> RECORDS TO USE:
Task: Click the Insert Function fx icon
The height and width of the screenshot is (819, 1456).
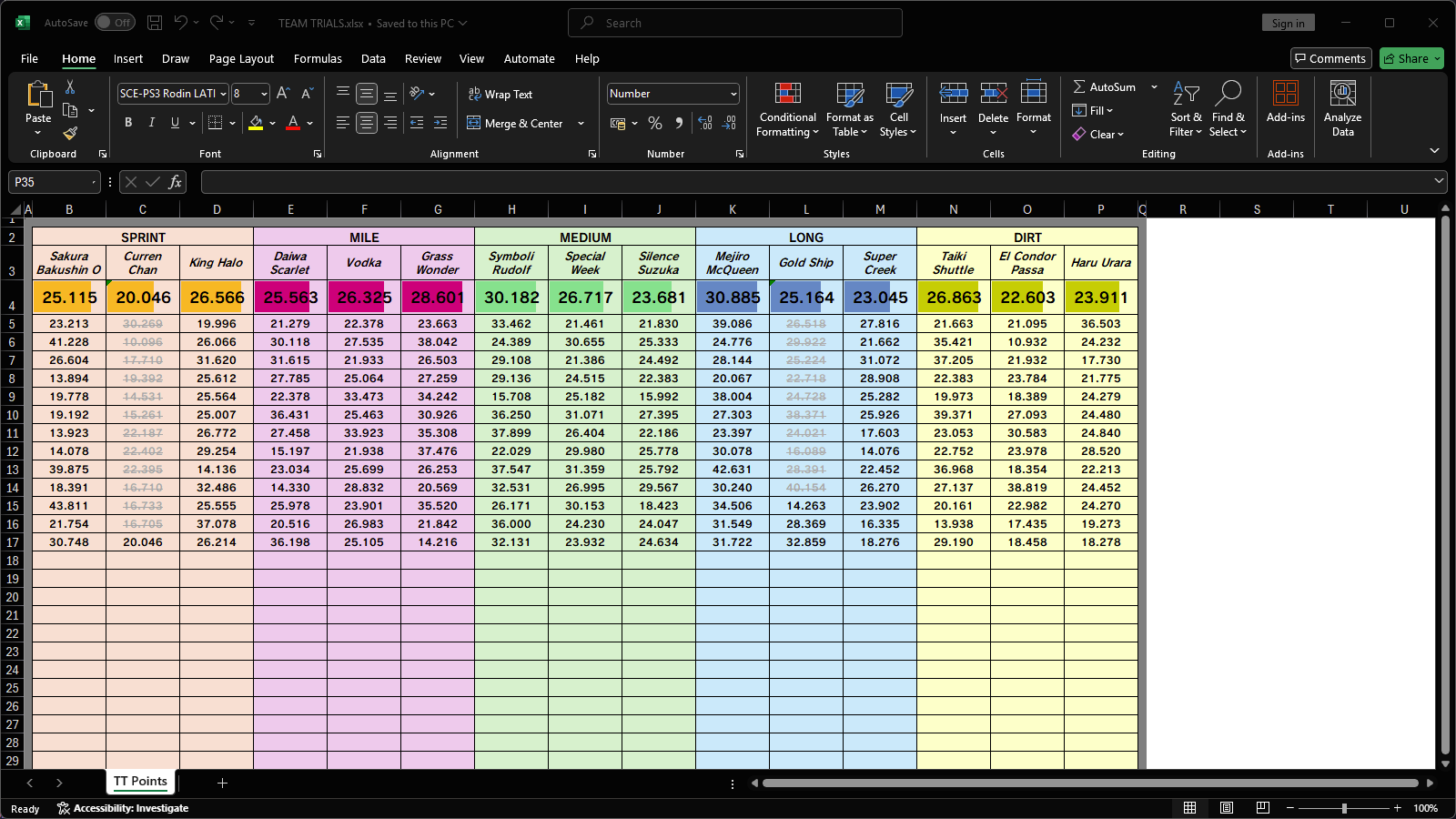Action: pos(175,182)
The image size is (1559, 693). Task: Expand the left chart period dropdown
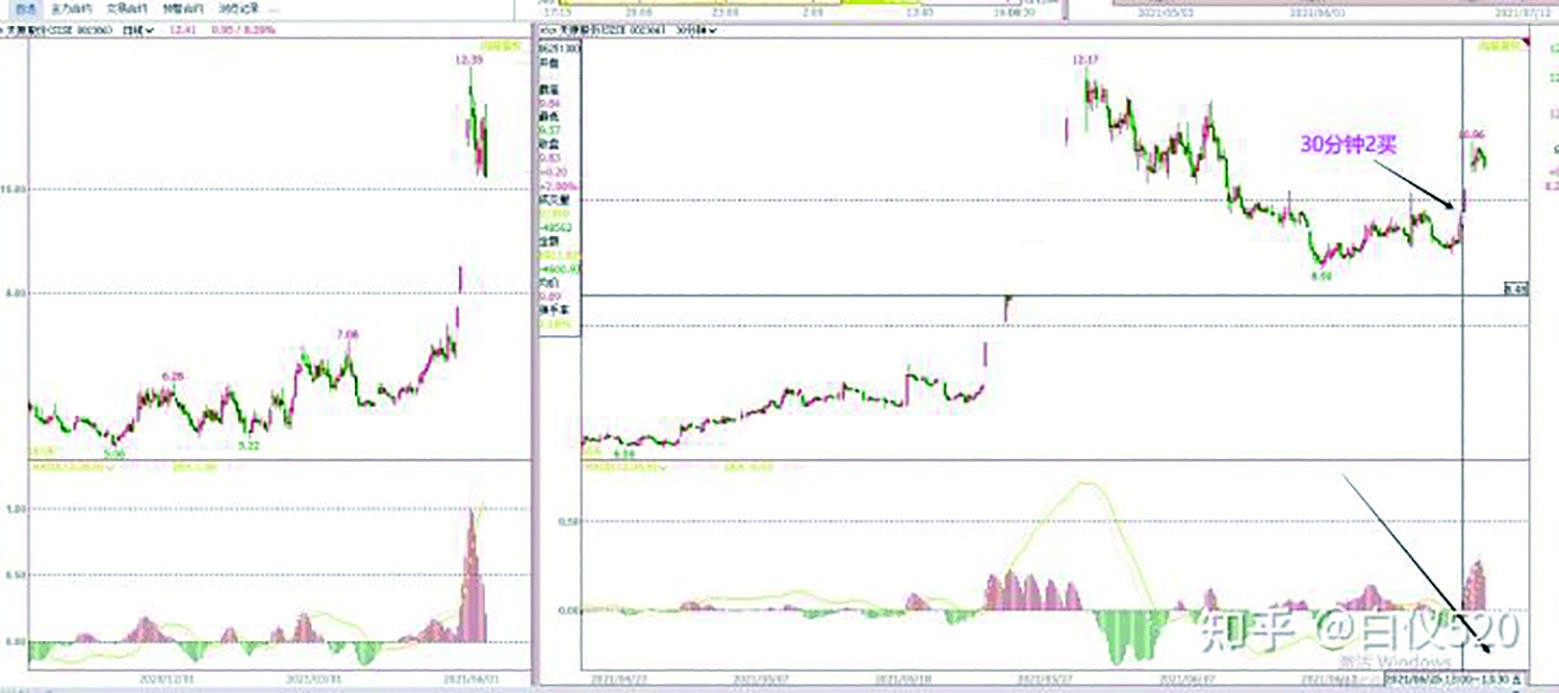point(137,31)
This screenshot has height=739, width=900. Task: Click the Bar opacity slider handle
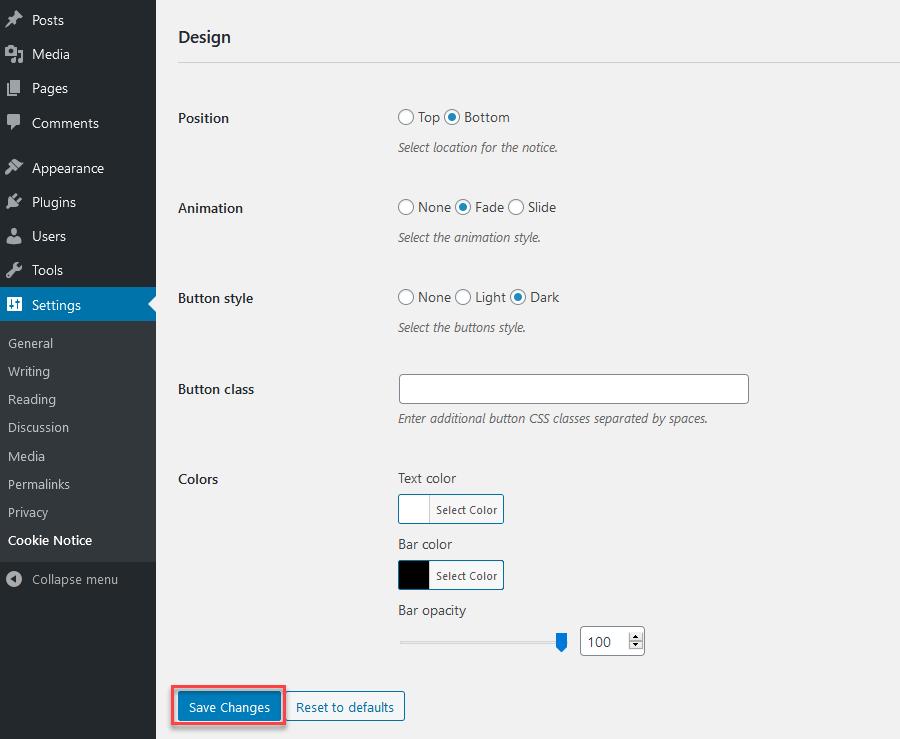pyautogui.click(x=561, y=642)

> BRIEF: Output the material above verbatim but exclude each picture.

> ANSWER AREA:
Task: Click the Insert Function fx icon
The height and width of the screenshot is (819, 1456).
Action: pos(175,182)
The image size is (1559, 693). Task: Expand the left chart period dropdown
point(137,31)
This screenshot has height=739, width=900. Task: Click the Bar opacity slider handle
pyautogui.click(x=561, y=642)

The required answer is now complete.